• [Data for processing]:
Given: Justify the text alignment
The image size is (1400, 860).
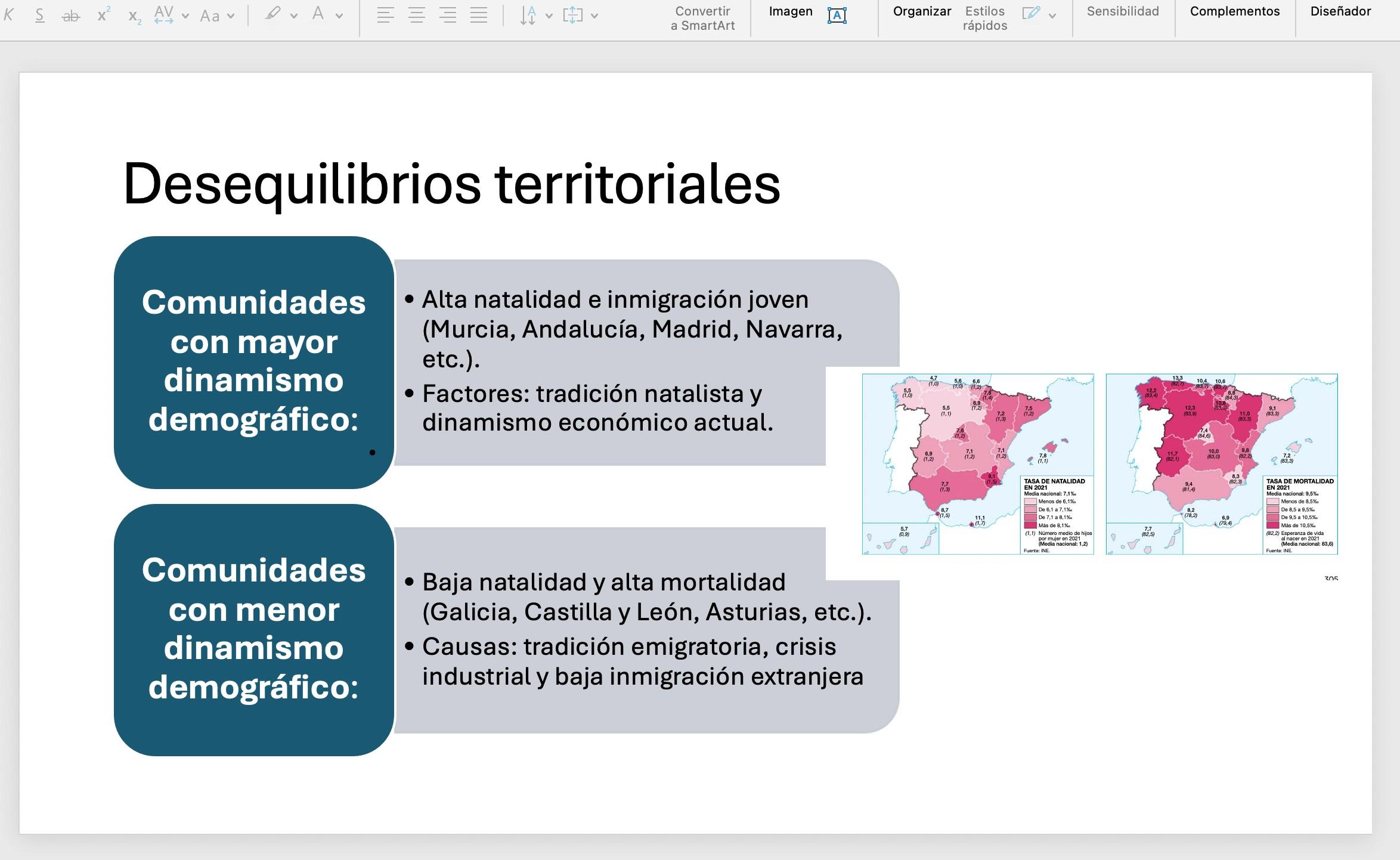Looking at the screenshot, I should click(479, 16).
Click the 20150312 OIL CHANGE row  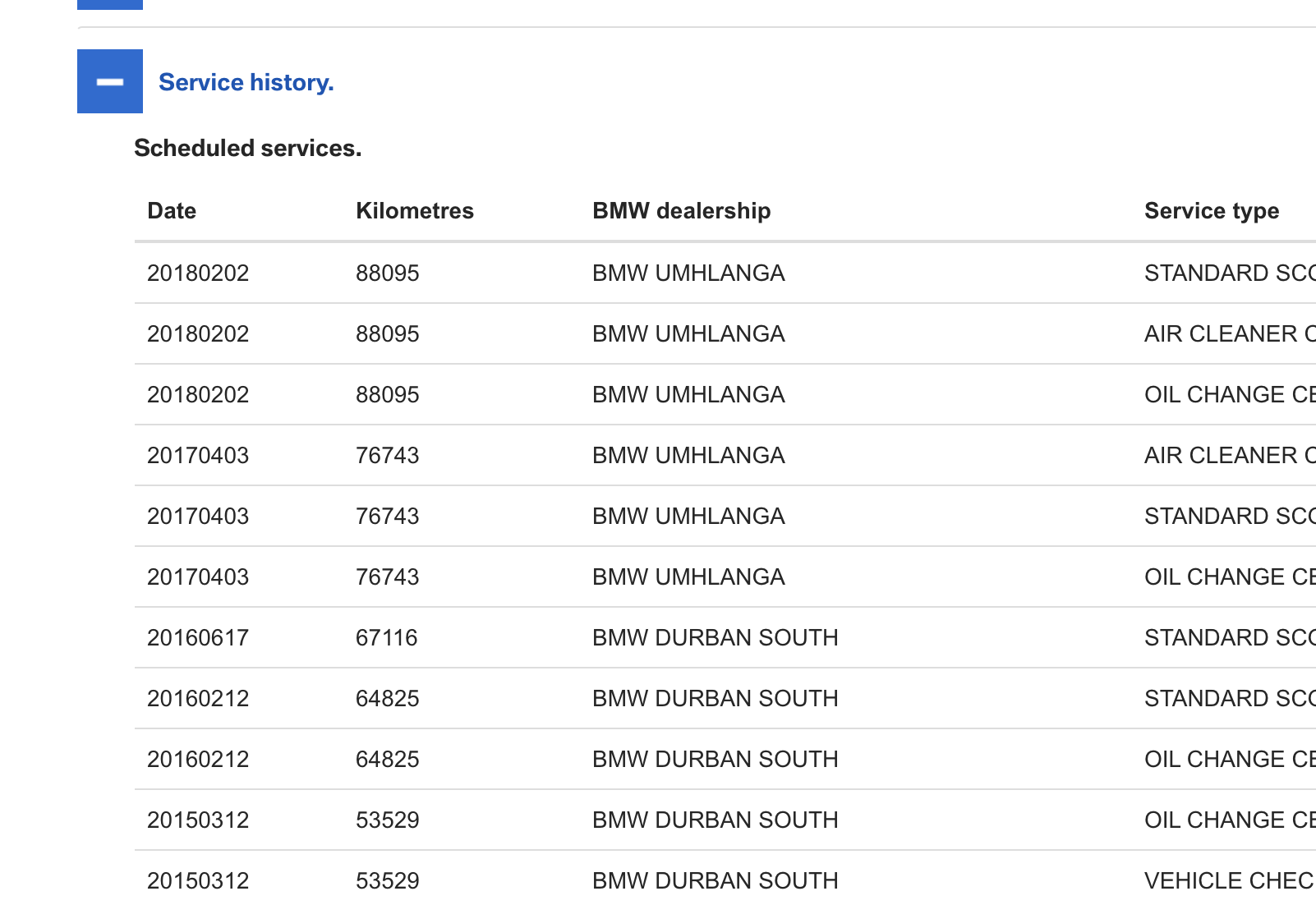click(198, 820)
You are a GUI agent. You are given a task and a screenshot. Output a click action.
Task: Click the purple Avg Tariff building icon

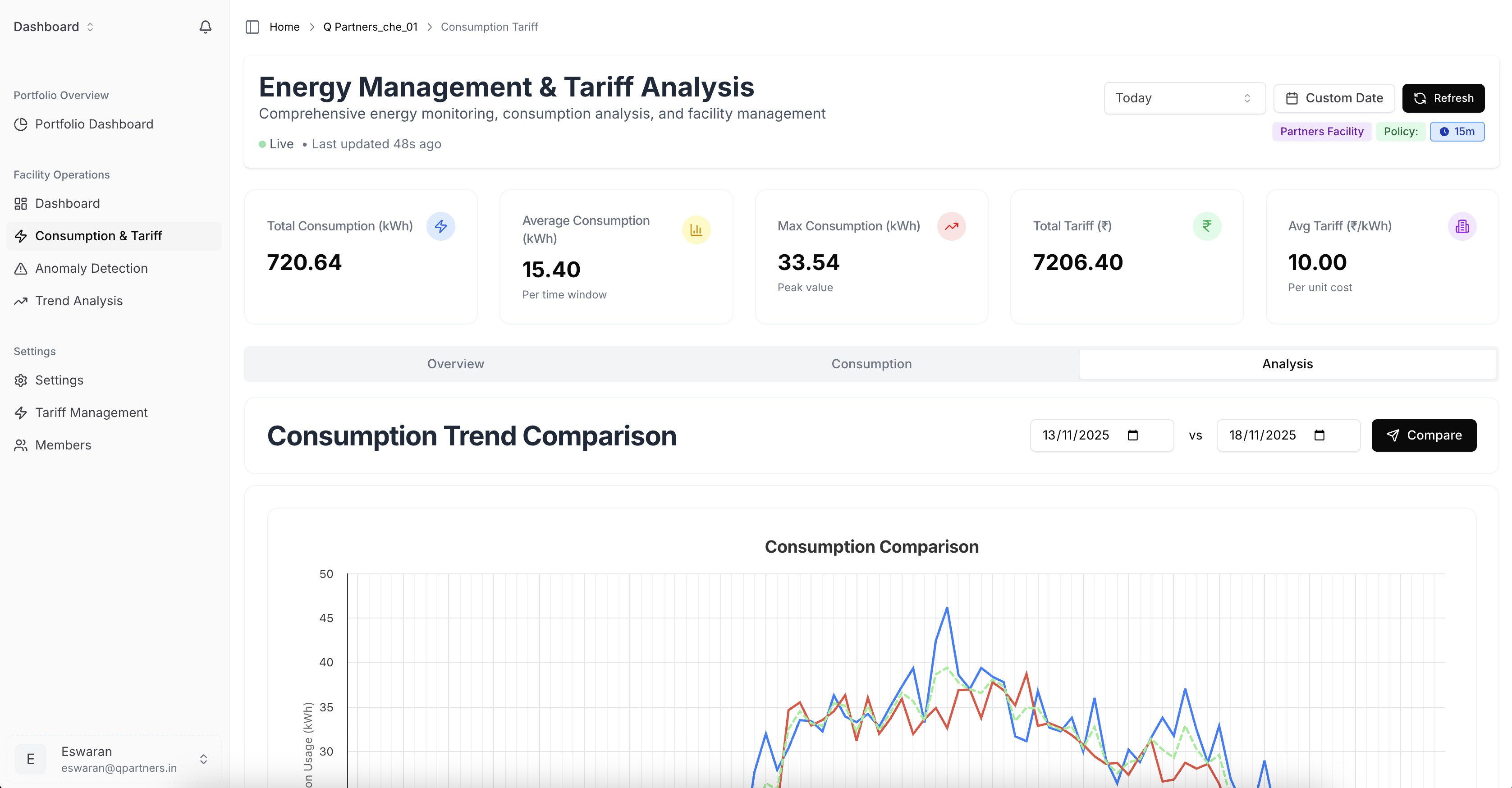click(x=1462, y=226)
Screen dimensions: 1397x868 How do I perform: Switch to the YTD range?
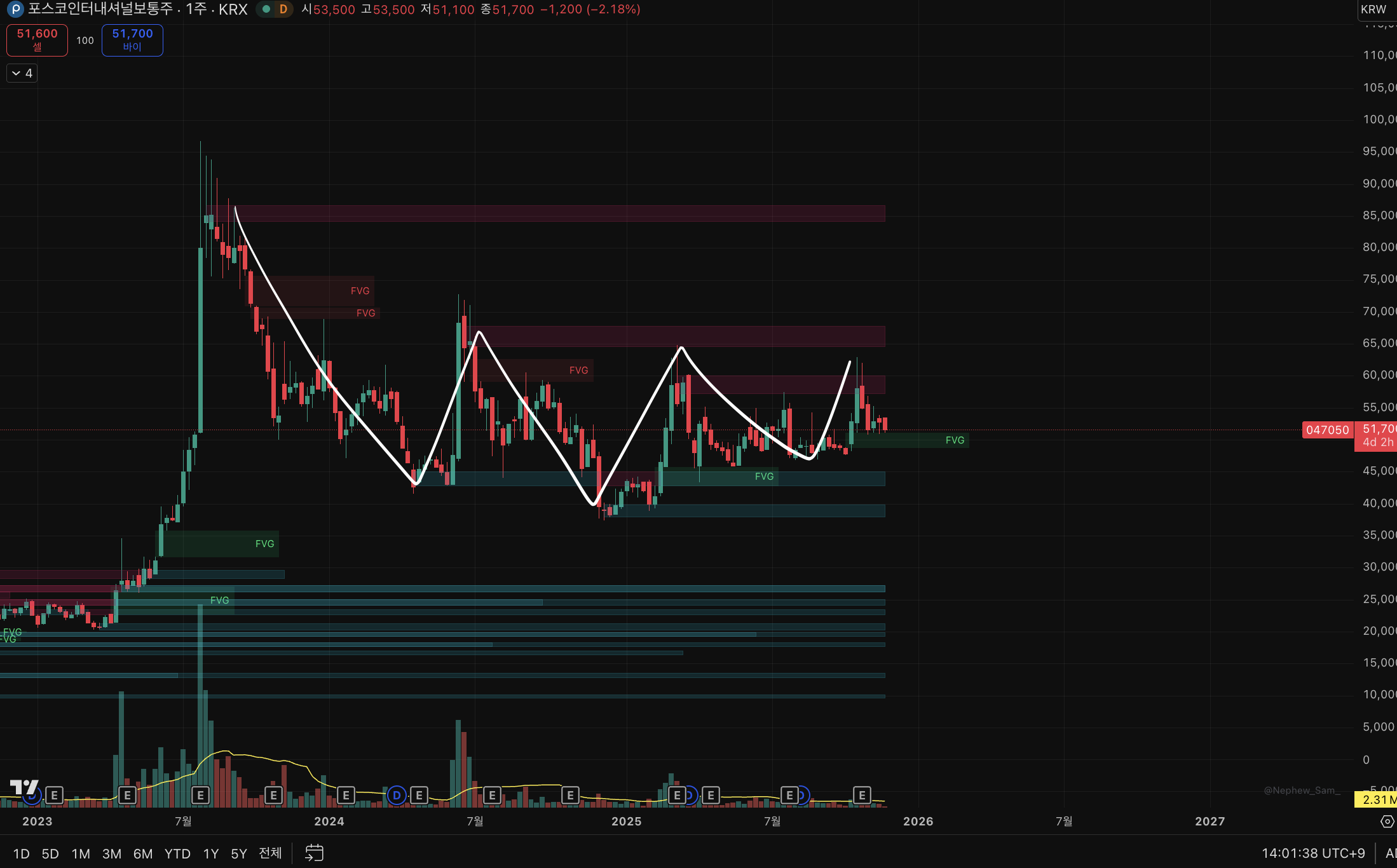[177, 853]
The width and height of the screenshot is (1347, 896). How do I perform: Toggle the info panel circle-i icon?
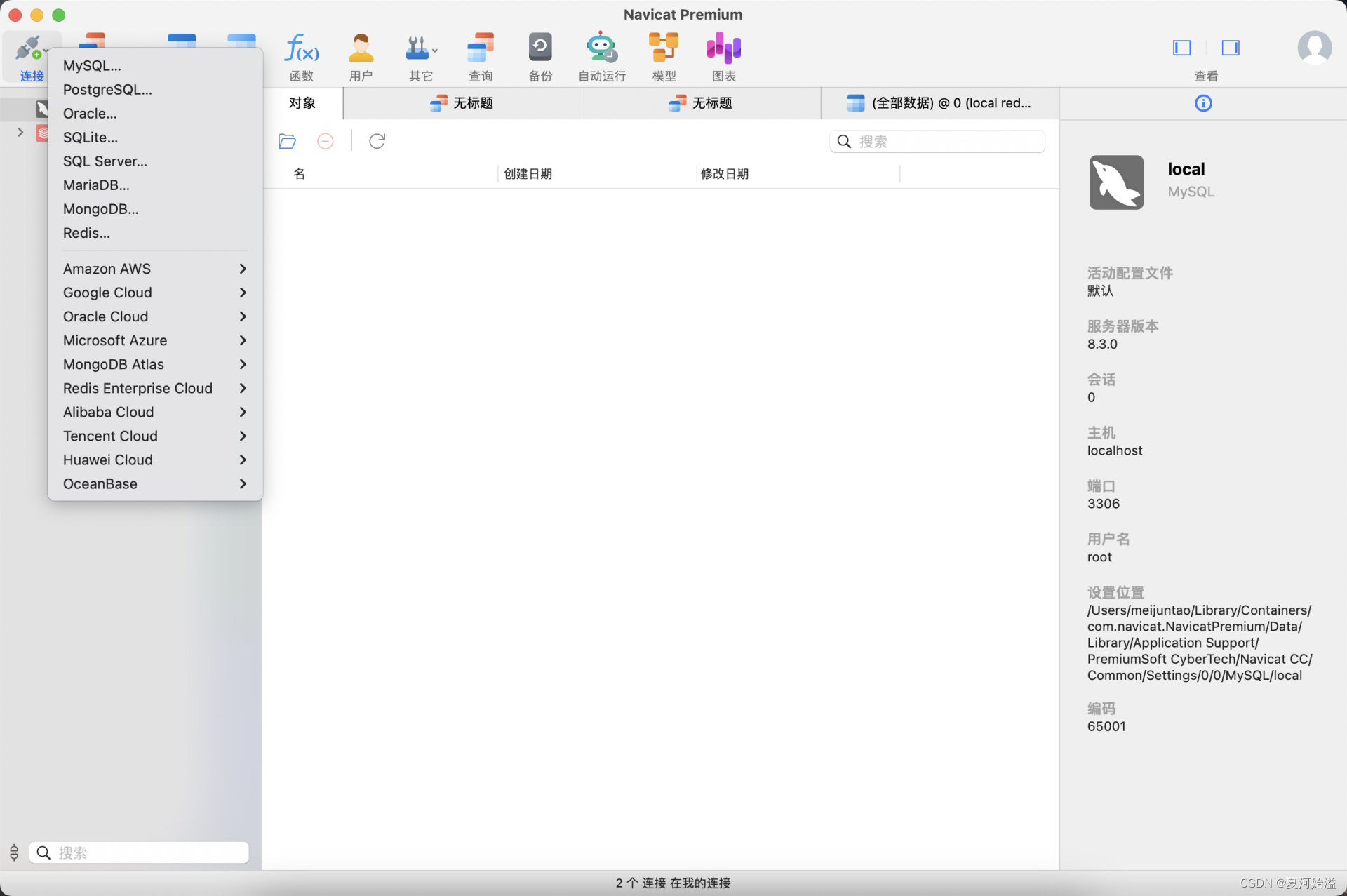point(1202,103)
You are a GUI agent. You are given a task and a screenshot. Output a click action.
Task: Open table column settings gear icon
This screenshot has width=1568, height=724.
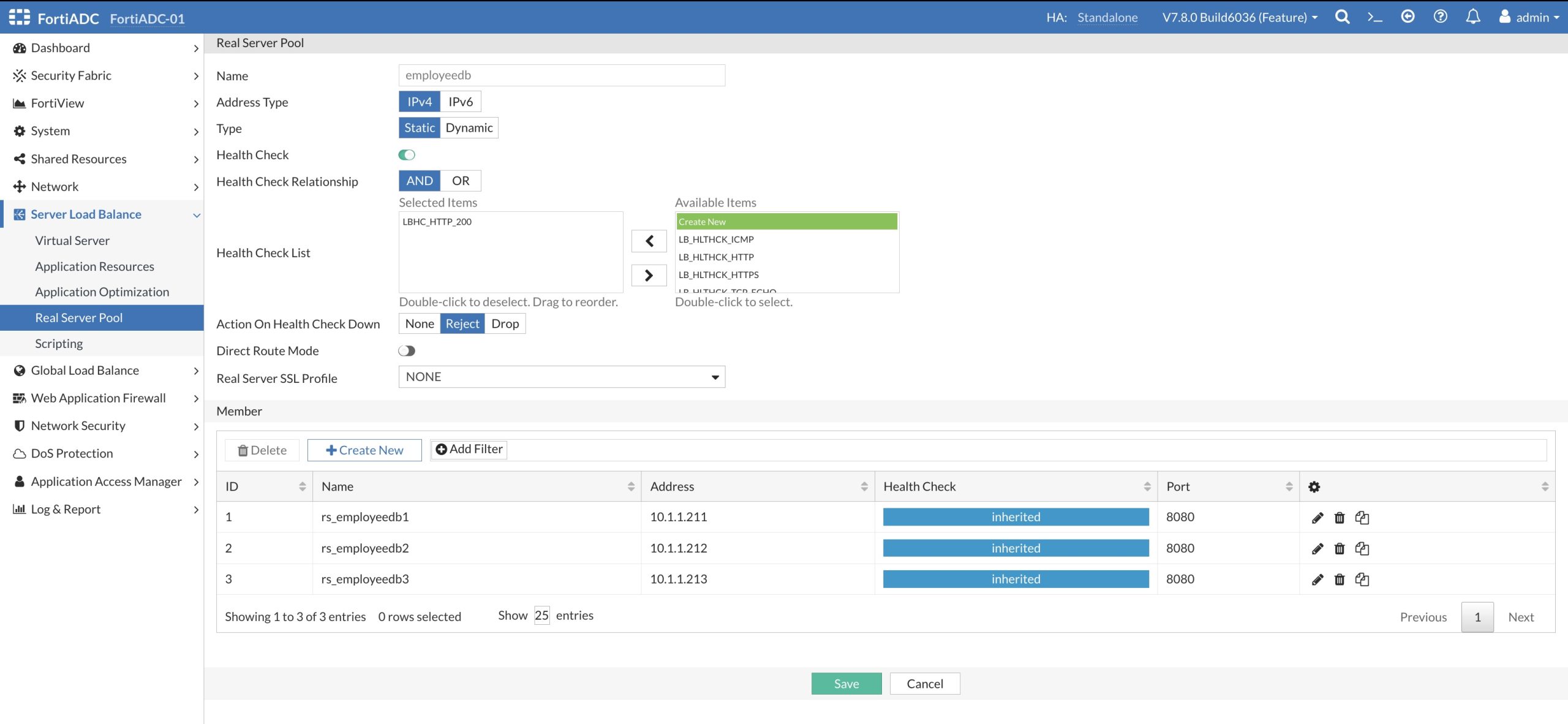click(x=1314, y=487)
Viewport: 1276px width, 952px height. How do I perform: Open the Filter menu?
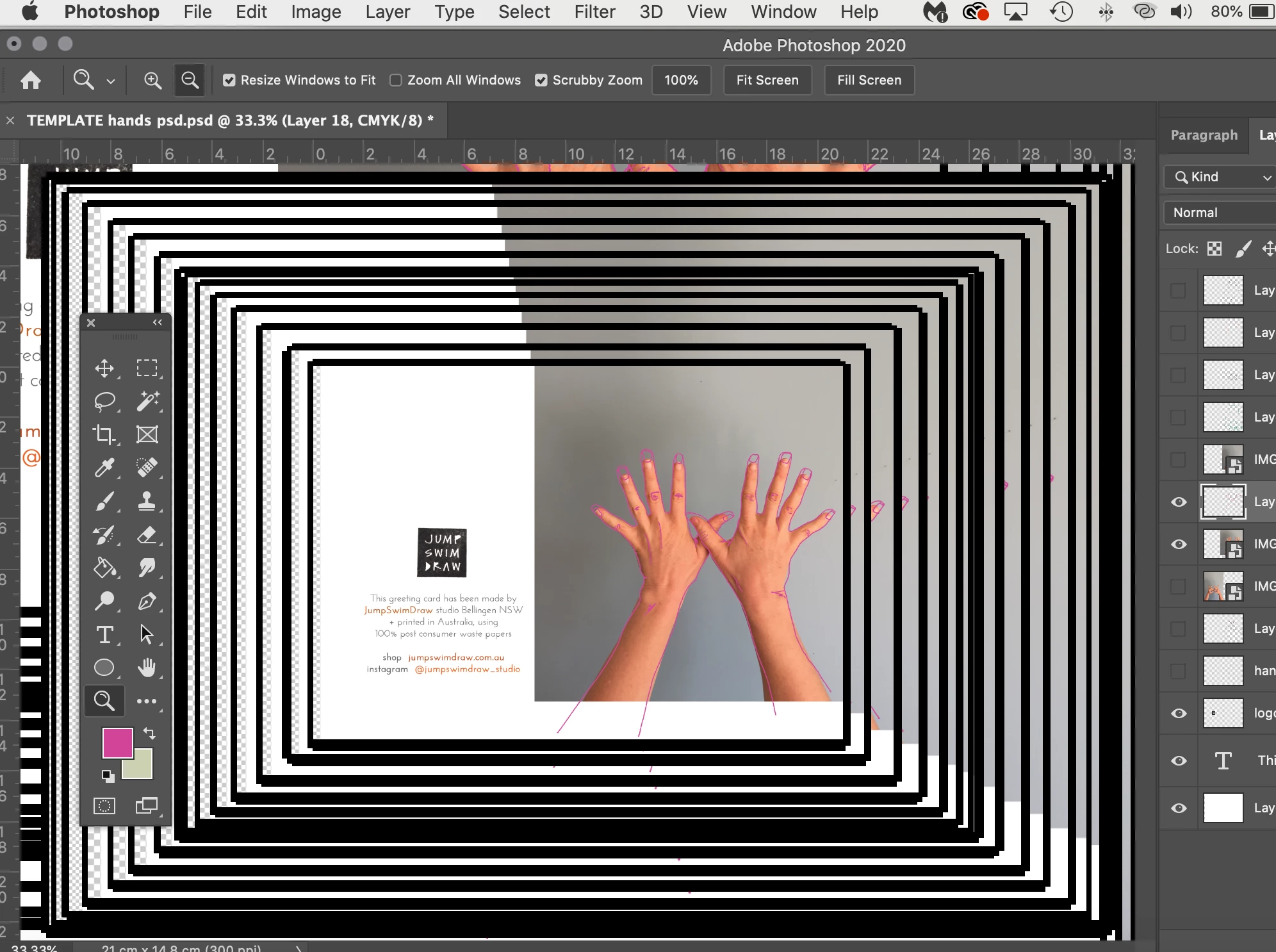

• [What you need to do]: Nothing but the lines from the one containing "This screenshot has width=1568, height=724." through the last line of the material may appear in the answer, transcribed exactly and with no pictures.

• [Answer box]:
This screenshot has width=1568, height=724.
click(x=1314, y=487)
Viewport: 1276px width, 952px height. How do I perform: Open the Filter menu?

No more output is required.